(Stored data)
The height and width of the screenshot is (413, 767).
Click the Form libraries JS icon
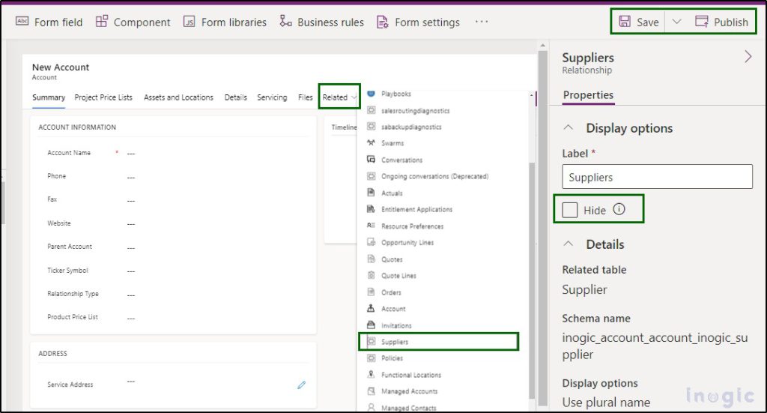point(190,22)
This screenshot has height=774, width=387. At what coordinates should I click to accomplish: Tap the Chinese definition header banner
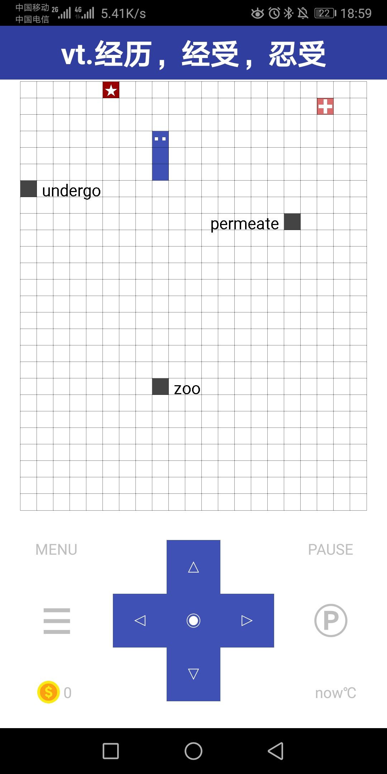click(x=194, y=53)
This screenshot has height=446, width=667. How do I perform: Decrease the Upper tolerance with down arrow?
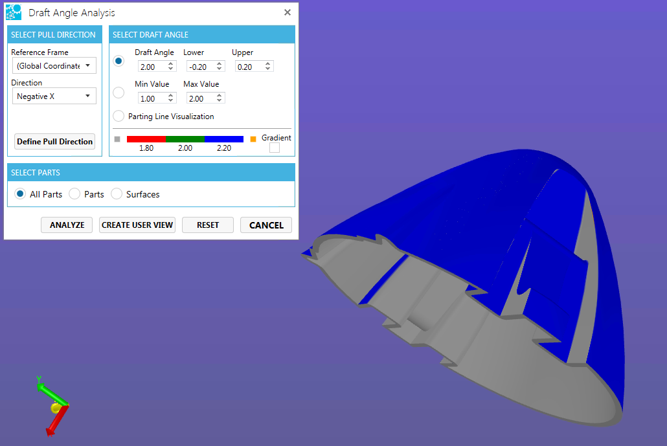click(x=268, y=69)
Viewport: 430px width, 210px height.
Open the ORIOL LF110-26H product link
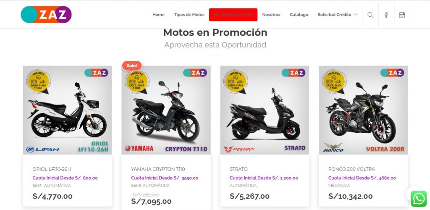pos(52,169)
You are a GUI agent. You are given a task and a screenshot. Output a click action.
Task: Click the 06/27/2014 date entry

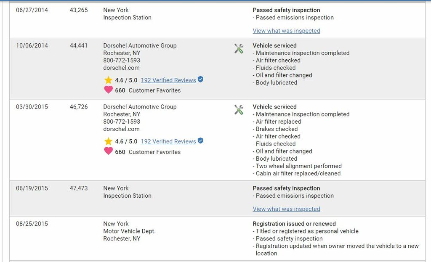(32, 10)
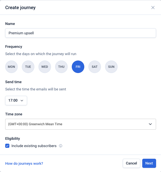Toggle the TUE day button
This screenshot has height=172, width=161.
tap(28, 67)
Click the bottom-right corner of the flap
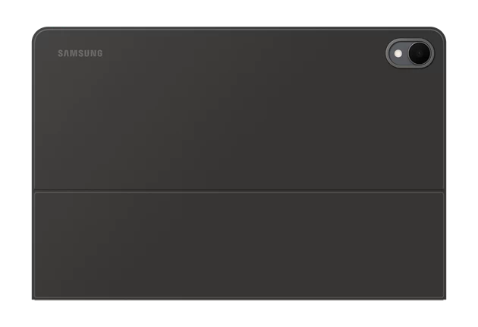Image resolution: width=478 pixels, height=327 pixels. pyautogui.click(x=443, y=297)
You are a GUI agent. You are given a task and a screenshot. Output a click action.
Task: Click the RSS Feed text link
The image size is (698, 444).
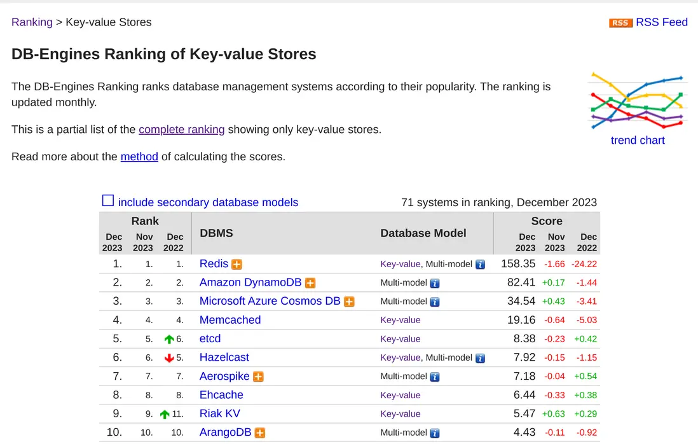coord(662,22)
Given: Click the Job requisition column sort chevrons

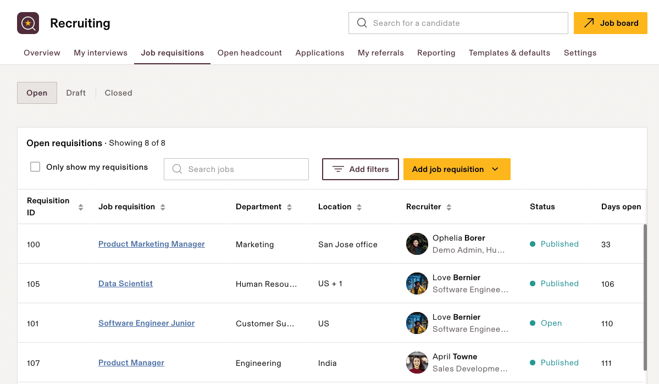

__REQUIRED ACTION__
Would you copy all of the data exactly? Keep the pictures out of it.

__WRITTEN REPLY__
The height and width of the screenshot is (413, 767).
Click the Form libraries JS icon
point(190,22)
This screenshot has height=774, width=387. At what coordinates should I click to accomplish: Tap the Chinese definition header banner
click(x=194, y=53)
This screenshot has height=446, width=667. How do I perform: Decrease the Upper tolerance with down arrow?
click(x=268, y=69)
Viewport: 430px width, 210px height.
Open the ORIOL LF110-26H product link
pos(52,169)
You are a GUI agent. You are given a task and a screenshot. Output a click action.
Task: Click the 06/27/2014 date entry

(32, 10)
Toggle the TUE day button
This screenshot has height=172, width=161.
tap(28, 67)
Click the bottom-right corner of the flap
Image resolution: width=478 pixels, height=327 pixels. pyautogui.click(x=443, y=297)
You are a GUI agent. You are given a task and a screenshot. Output a click action.
Task: Click the RSS Feed text link
The image size is (698, 444).
coord(662,22)
Given: Click the Job requisition column sort chevrons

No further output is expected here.